Social networking websites have become the norm for many individuals to communicate aspects of their lives. It has also become a way for many companies to examine their potential employees. New research suggests, by demonstrating positive social cues in your profile picture, you may maximize positive self-presentation for future employers.
At the University of Missouri, researchers discovered comments left by other Facebook users on profile pictures affect the level of perceived attractiveness of the profile owner physically, socially and professionally.
Of the 850 million individuals who use Facebook to communicate, many are aware the profile picture is the first photo visible. Many users are able to post comments about each profile image, which is visible to other people who may view the same photo. It was discovered photos that included social cues, additional information about the individual and positive comments are viewed more socially and physically attractive than other users who have fewer social cues and negative comments.
Images with social cues included photos that gave you further information about who that person is. For instance a social cue of a musician may be a photo of that individual playing an instrument.
Seoyeon Hong, a doctoral student, conducted the research along with Kevin Wise, an associate professor at the University of Missouri School of Journalism and other doctoral students.

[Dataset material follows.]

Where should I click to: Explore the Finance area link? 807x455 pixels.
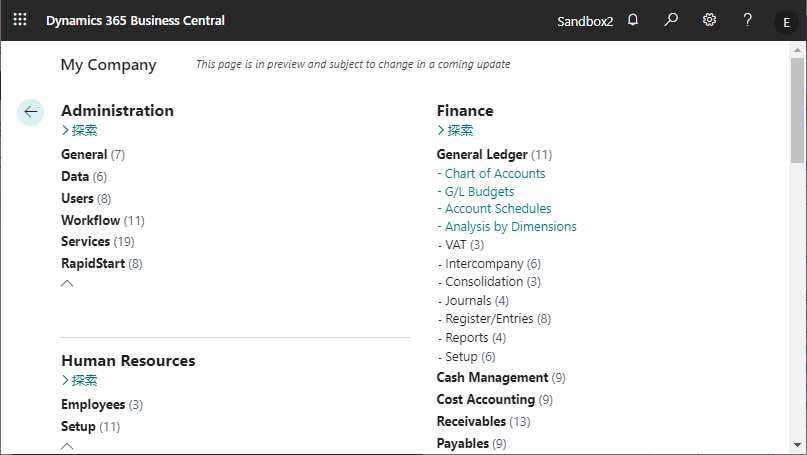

For the study, hundreds of college students were instructed to rate and view Facebook profile photos of a particular individual. Hong and Wise discovered individuals with Facebook profile photos with social cues were seen to be more physically and socially attractive than images with headshots.
"These findings show how important it is to present yourself strategically on Facebook," Hong said. "If you want to be perceived positively by people who view your profile page, including friends and potential employers, it is important to include profile pictures with positive social cues. No matter what the profile owner does to tailor their Facebook page, comments left on their page from other users should be monitored as well. Positive comments are very helpful, but negative remarks can be very damaging, even if they are silly or sarcastic."
Hong recommends using profile pictures with social cues to demonstrate who you are in a positive light, as well as keeping track of negative comments.
The study was published in the journal Cyberpsychology, Behavior, and Social Networking.